Cumhurbaşkanı Erdoğan son konuşmasında ekonomik krizin zor bölümünün geride kaldığını, biraz sabır ile krizin etkilerinden kurtulabileceğimizi belirterek ümitli mesajlar veriyor. Ancak, bu mesajın verildiği günlerde çeşitli vesilelerle esnaf ile yaptığımız görüşmelerde dinlediklerimiz kriz geçse bile derin izler bırakacağını gösteriyordu. İflaslar birbirini takip ederken, yıllardan beri tanıdığım bir esnaf içinde bulundukları durumu anlatırken, “Artık vadeli satış yapmayacağım. Çünkü veresiye yaptığım satışın parası gelene kadar yerine alacağım mala arka arkaya zamlar geliyor” diyerek durumunu anlatmaya çalışıyordu. Bu arada yıllardan beri alışveriş yaptığı toptancının da kendisine vadeli mal vermemeye başladığını söylüyordu. Esnafın anlattıklarına kimileri abartma diyebilir belki. Ama abartmada olsa unutulmamalıdır ki, piyasa kesinlikle iki ay önceki piyasa değil.
Pek çok esnaf varlığını sürdürebilmek için elindekini tüketmekle meşgul. Çünkü sattığı malın yerine yenisi alamıyor. Yani sermayeyi tüketiyor. Bu bakımdan piyasanın ekonomik krizden bir an evvel kurtulması toplum olarak ortak temenni haline geldi. Sıkıntıda olan sadece küçük esnaf değil. Büyüklerde ciddi bir sıkıntı yaşıyor. Bunun sonucudur ki, iflasın ilan edenlerin sayısı her geçen gün artıyor.
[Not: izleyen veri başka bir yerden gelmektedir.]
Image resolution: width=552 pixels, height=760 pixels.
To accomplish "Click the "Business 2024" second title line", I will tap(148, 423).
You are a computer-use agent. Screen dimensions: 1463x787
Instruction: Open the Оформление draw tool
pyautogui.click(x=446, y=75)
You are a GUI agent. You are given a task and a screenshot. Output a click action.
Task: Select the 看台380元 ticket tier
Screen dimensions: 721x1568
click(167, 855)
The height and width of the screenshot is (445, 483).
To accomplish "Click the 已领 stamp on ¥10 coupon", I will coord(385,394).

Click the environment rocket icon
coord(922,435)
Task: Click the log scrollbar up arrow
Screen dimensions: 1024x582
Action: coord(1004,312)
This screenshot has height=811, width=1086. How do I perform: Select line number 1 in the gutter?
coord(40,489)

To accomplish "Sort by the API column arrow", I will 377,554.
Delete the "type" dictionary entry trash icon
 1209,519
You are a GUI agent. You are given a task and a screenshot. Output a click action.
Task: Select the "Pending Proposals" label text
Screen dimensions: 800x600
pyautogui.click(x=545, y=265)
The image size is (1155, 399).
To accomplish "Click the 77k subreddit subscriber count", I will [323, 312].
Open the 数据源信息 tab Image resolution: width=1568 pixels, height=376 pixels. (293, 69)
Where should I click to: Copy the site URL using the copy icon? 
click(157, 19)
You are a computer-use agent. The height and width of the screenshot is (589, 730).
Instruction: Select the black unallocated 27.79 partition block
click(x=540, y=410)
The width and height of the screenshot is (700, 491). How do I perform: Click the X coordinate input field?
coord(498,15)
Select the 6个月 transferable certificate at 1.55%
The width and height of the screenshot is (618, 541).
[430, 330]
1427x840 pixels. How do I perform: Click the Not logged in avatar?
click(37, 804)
Yaşanan bunca olumsuzluğa rağmen hâlâ ABD ve AB ülkelerine mecbur olduğumuz gibi bir tavır sergilemekten vazgeçilmeli. Bunu söylerken kapılarımızı dünyaya kapatalım diyor değil ama yaşanan bunca sıkıntıya, ülkemize karşı sergilenen olumsuzluklara rağmen hâlâ ABD ve Avrupa’ya sırtımızı dönemeyiz demenin de anlamı yok. Onlarla aramızı düzeltmek için saf ettiğimiz çabaların hiç olmazsa bir kısmını yeni bir oluşum için harcasak sanıyorum gelecekteki bir takım bu tür ekonomik terör olaylarının önünü kesmiş olabiliriz.